The problem with a tight ball of DNA is that cells must be able to gain access to (“read”) many specific regions of the immense DNA molecule where genes reside. It would be hopelessly time-consuming to unwind an entire ball of DNA every time the cell needed to “read” a specific gene. Instead, the DNA in each cell is arranged in something analogous to a library, where each gene is a book. The books aren’t all open at once. As needed, the cell can remove one book at a time, read it, and put it back on the appropriate shelf. When the cell divides, it must compact the books — so it shuts them all, replicates the DNA, divides, and then opens up only those books that are required reading for the new cell’s specialized functions. For instance, liver cells read books on liver cell function and heart cells read books on heart function.
“The specific problem we work on is how cells go back and forth between reading specific genes and compacting all the DNA in preparation for cell division. You can think of the compacted state as a book with its cover closed—and the expanded state of the chromosome as an open book available for reading,” says Weiner. “As a result, the DNA is extremely compact and fits inside the nucleus, but the cell can get at any piece it wants, whenever it wants.”
“Reading books requires opening the DNA, and you can’t close the book unless you stop reading,” explains Weiner. “You might even think of cell division as tearing a mystery novel away from an intent reader who wants to finish the book when it’s time to divide…what does the cell have to do to tear the DNA away from the RNA polymerase that’s copying it into RNA?”
If chromosomes are not properly compacted — if the books aren’t closed before the cell divides — the chromosomes can break under the physical stress of cell division, and the breaks can sometimes lead to cancer.
“Breaks lead to chromosome translocations because broken chromosome ends are ‘sticky,'” says Weiner. “A sticky end tends to glue itself onto some other piece of DNA where it doesn’t belong. Then you end up with a chromosome that’s built of two pieces of DNA that shouldn’t be connected. The cell abhors a break in DNA. If it sees a break in DNA, it knows the break means trouble in the short run, and it fixes the break no matter what the long-term cost.”
Weiner sees his research as part of a larger confluence of work in three different areas that were once separate, highly specialized fields: chromosome structure, transcription and DNA repair.
“It’s been slow and steady, over the past 10 years,” he says. “What’s been happening is that those three fields have been coming together because all of them have made so much progress they can now see their interactions.
“People who used to study transcription of naked DNA in the test tube now work on chromatin, because they want to know how the proteins that package DNA affect the ability of the RNA polymerase to read the genome.
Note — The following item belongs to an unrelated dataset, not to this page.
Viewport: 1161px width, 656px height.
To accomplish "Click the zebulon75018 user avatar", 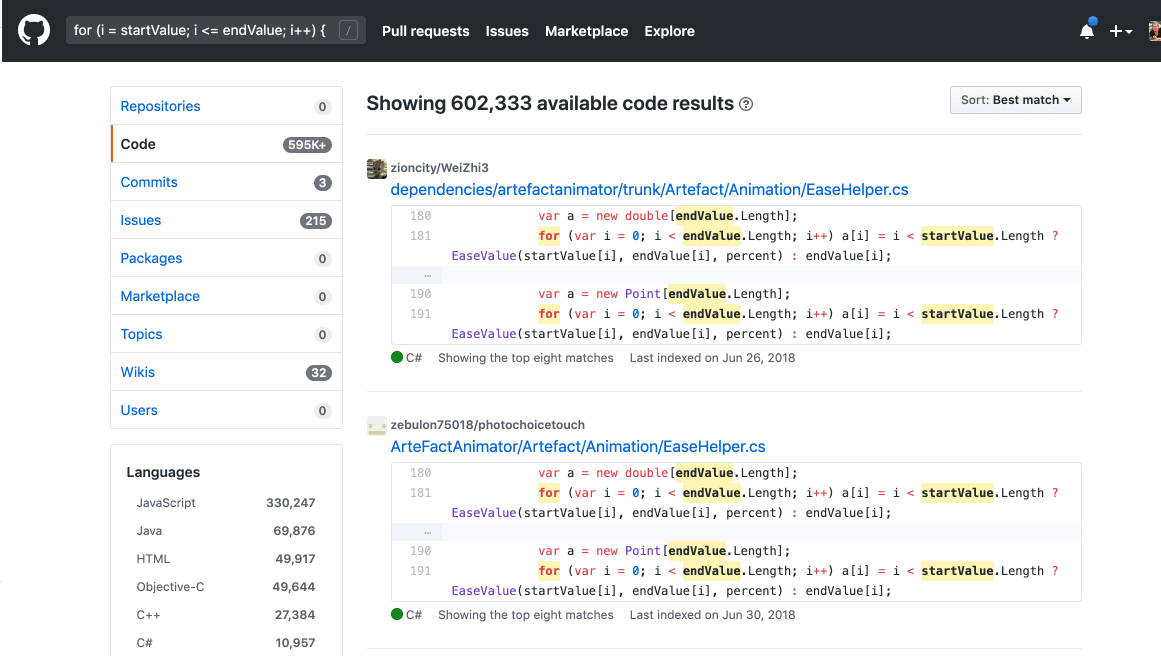I will coord(377,426).
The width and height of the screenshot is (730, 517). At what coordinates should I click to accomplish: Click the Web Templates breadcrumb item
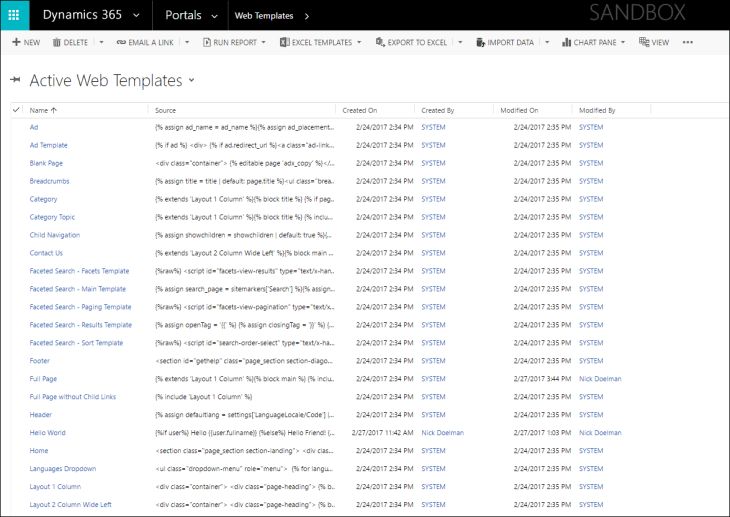point(264,15)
People who study DNA repair now recognize that many cellular proteins do double duty in both transcription and repair. And people who work on chromosome structure no longer regard chromosomes as static but as a more fluid structure that is nearly remade once per cell division cycle. People still specialize, but perhaps not as much. You have to look over your shoulder all the time, because the scientific traffic patterns are no longer clear.”
Weiner presents “Human Chromosome Fragility: Role of Cockayne Syndrome Group B Protein (CSB) and p53” at the Science in Medicine lecture, Thursday, Jan. 24, at noon in A-420, Hogness Auditorium, Health Sciences Center. Everyone is welcome.
Weiner received a Ph.D. from Harvard University in 1973. From 1973 to 1974 he was a postdoctoral fellow in biochemistry at Stanford University with Dr. A. Kornberg, and from 1974 to 1976 he was a postdoctoral fellow at MIT with Dr. H.F. Lodish. In 1976, Weiner joined Yale University as assistant professor of biophysics and biochemistry; he became professor in 1984, with a joint appointment in genetics.
In 2000 Weiner was named professor and chair of biochemistry at the UW School of Medicine. Among his many achievements, Weiner was a co-author of the Molecular Biology of the Gene (4th edition) by Watson et al., editor-in-chief of the journal Molecular and Cellular Biology from 1990 to 2000, and chair of the NIH Molecular Biology Study Section from 1997 to 1999. He is on the editorial boards of the journals Cell, RNA and Molecular Cell.